Bilder durch Bilder erklären

Was bringt die documenta 9? Hier der Versuch einer ersten Bewertung.

Die documenta-Bilanz, die eine Nachrichtenagentur zieht, sieht düster aus. Deren Kritiker entdeckte nämlich keine Fingerzeige auf etwas Neues in Kassel. Stattdessen sah er hauptsächlich Fragwürdiges und Mißglücktes und „noch immer viel langweilig Monochromes“. In der Tat: Wer die Kasseler Kunstschau wie eine Kunstmesse durchläuft, ständig auf der Suche nach neuesten Trends und Hinweisen auf stilistische Entwicklungen, der muß Kassel unbefriedigt verlassen. Doch hat derjenige die Ausstellung in ihrer Struktur wahrgenommen? Kaum.

Aus dem täglichen Kunstbetrieb und von den Kunstmessen jüngster Zeit weiß man, daß die ständige Frage nach dem Neuen seit längerem schon mit der Kunstentwicklung nichts zu tun hat. Insofern begab sich Jan Hoet überhaupt nicht in Gefahr, am Markt vorbei die Ausstellung zu planen, als er sich vornahm nach den künstlerischen Individualitäten zu fragen, nach deren Kraft und Intensität.
Die vorige documenta war mit dem Anspruch angetreten, die Kunst in ihrem wiederentdeckten Verhältnis zur Gesellschaft zu spiegeln. Die Ausstellung litt dann aber darunter, daß einige Arbeiten diese These lediglich illustrierten. Der Belgier Jan Hoet hatte sich nun immer wieder den Vorwurf anhören müssen, er habe weder Kriterien noch ein Konzept. In seiner documenta jedoch erweist sich, daß ihn sein subjektives Empfinden und seine engagierte Auseinandersetzung mit den Künstlern zu einer Ausstellung inspiriert haben, in der Kunstwerke zu sehen sind, die in einen weit intensiveren Dialog mit der Gesellschaft treten, als es 1987 der Fall war.

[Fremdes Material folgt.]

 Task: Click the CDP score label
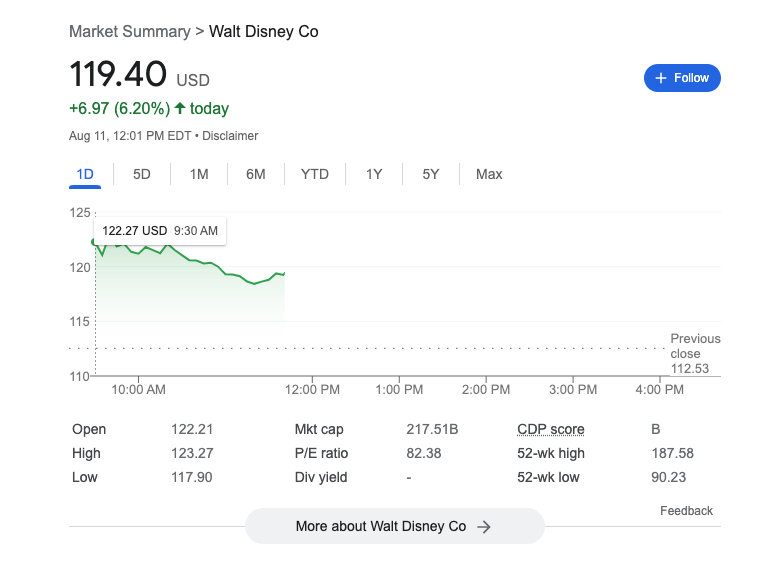click(550, 429)
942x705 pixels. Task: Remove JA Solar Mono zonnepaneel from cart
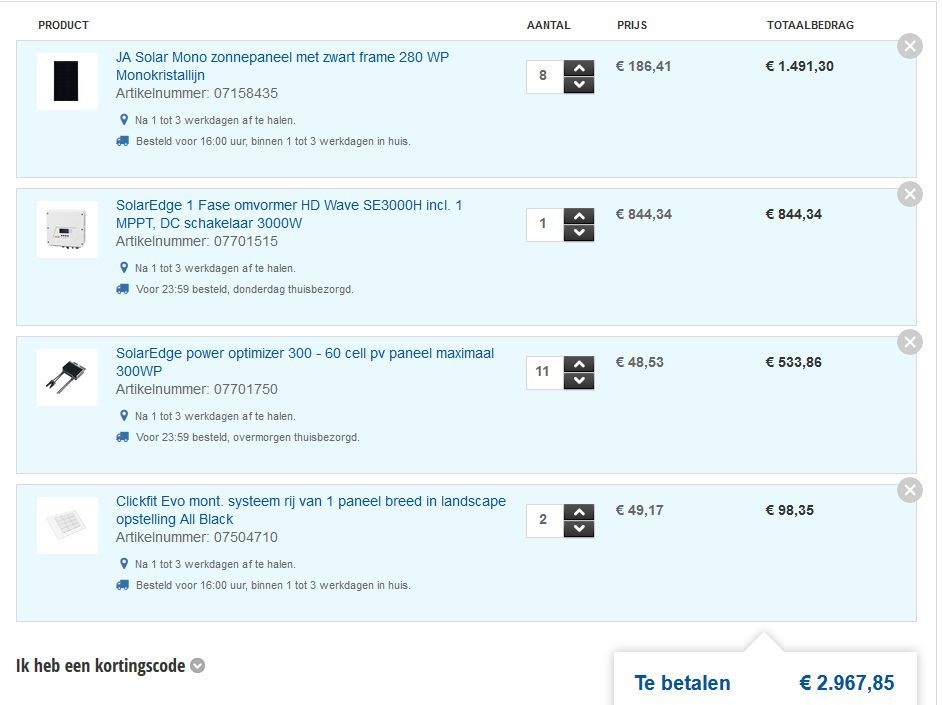(909, 46)
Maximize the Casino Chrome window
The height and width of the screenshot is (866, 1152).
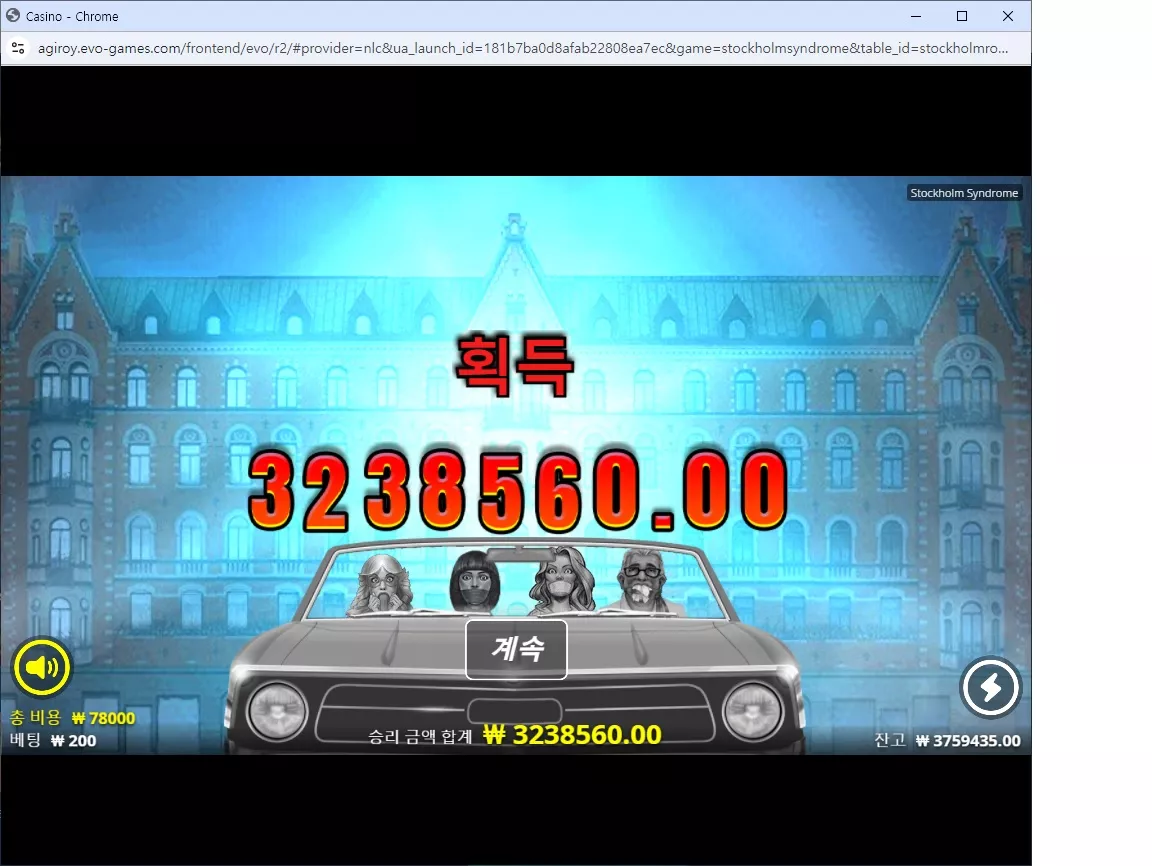[962, 16]
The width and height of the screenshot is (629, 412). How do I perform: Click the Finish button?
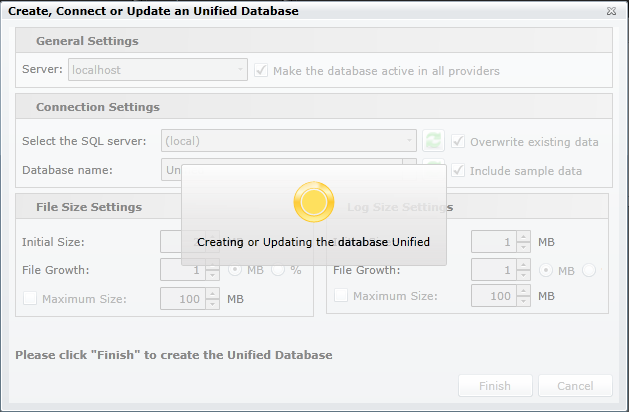pyautogui.click(x=495, y=386)
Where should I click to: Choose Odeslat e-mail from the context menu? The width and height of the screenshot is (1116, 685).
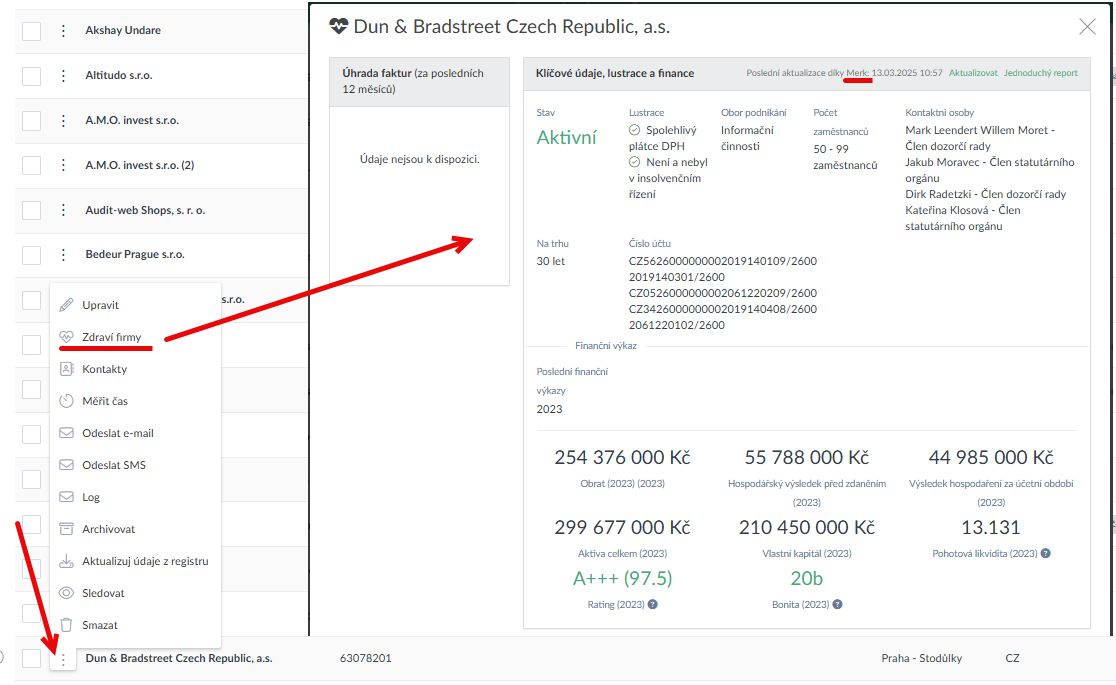click(x=117, y=433)
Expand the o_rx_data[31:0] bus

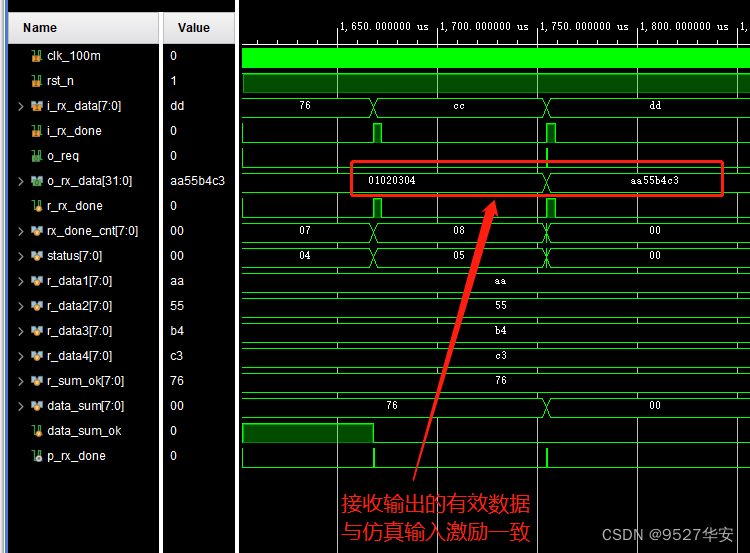pyautogui.click(x=21, y=181)
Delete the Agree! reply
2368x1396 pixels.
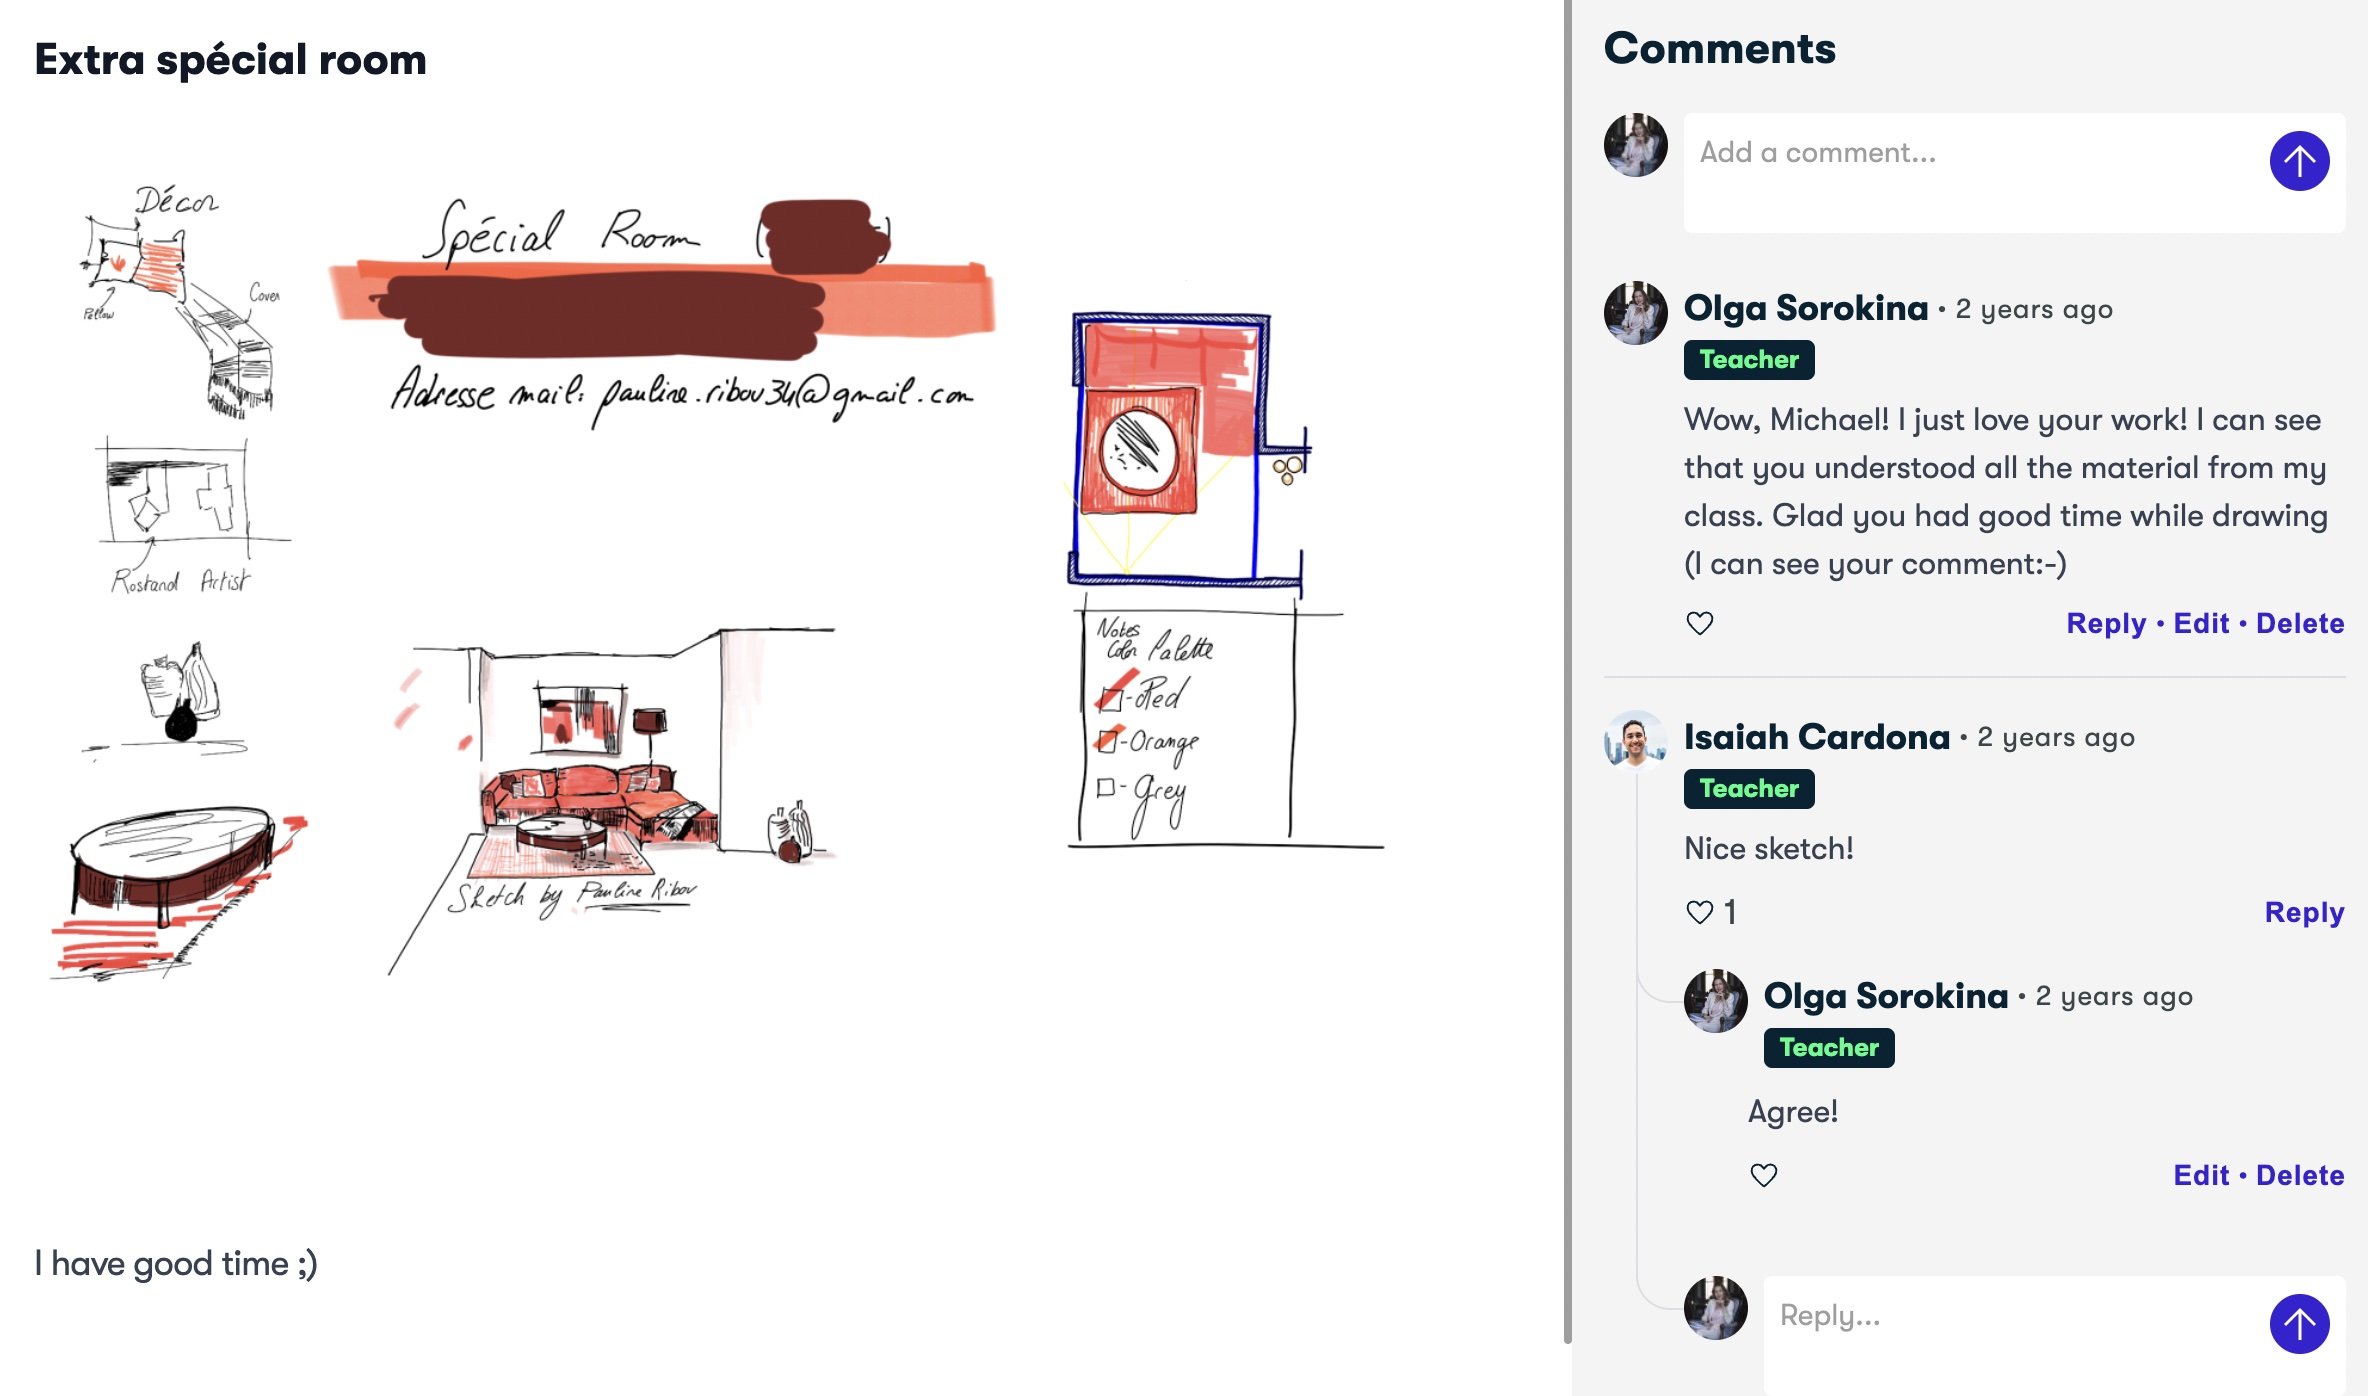[2300, 1175]
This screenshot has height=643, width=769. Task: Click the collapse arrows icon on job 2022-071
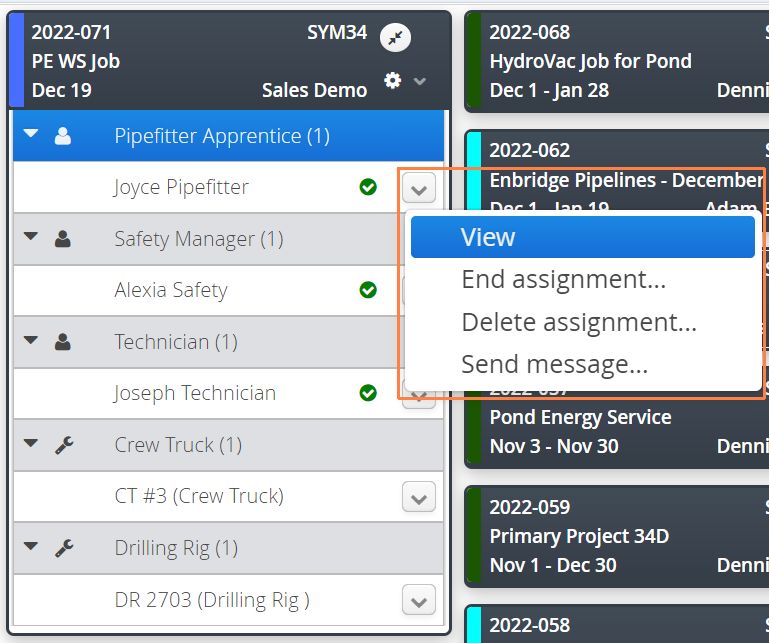[x=395, y=37]
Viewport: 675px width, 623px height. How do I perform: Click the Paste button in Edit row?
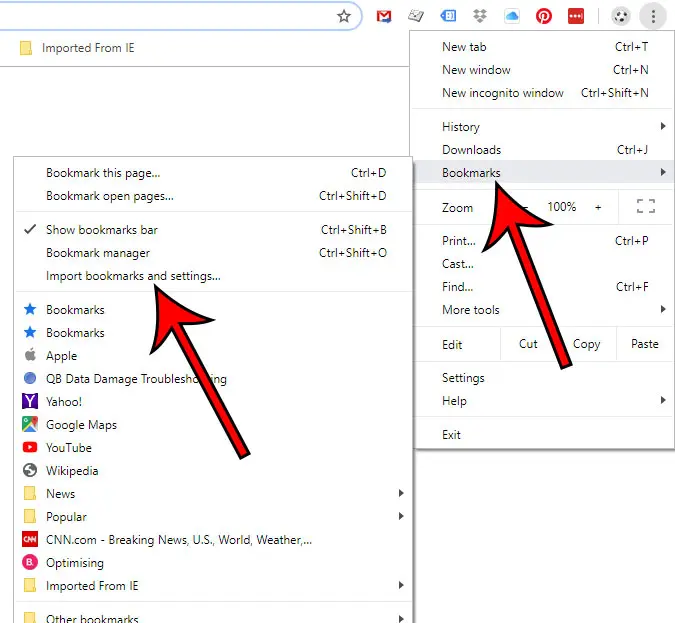[x=645, y=344]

Nur werden hier die Ängste, Wünsche und Empfindungen der Menschen nicht illustriert, sondern in Bilder und Räume umgesetzt. Die documenta 9 führt die Kunst der Gegenwart in ihrer faszinierenden Komplexität vor: Indem die Künstler Träume und Alpträume projizieren, reflektieren sie die Kunst und deren Geschichte, spielen sie mit den Möglichkeiten und Bezügen.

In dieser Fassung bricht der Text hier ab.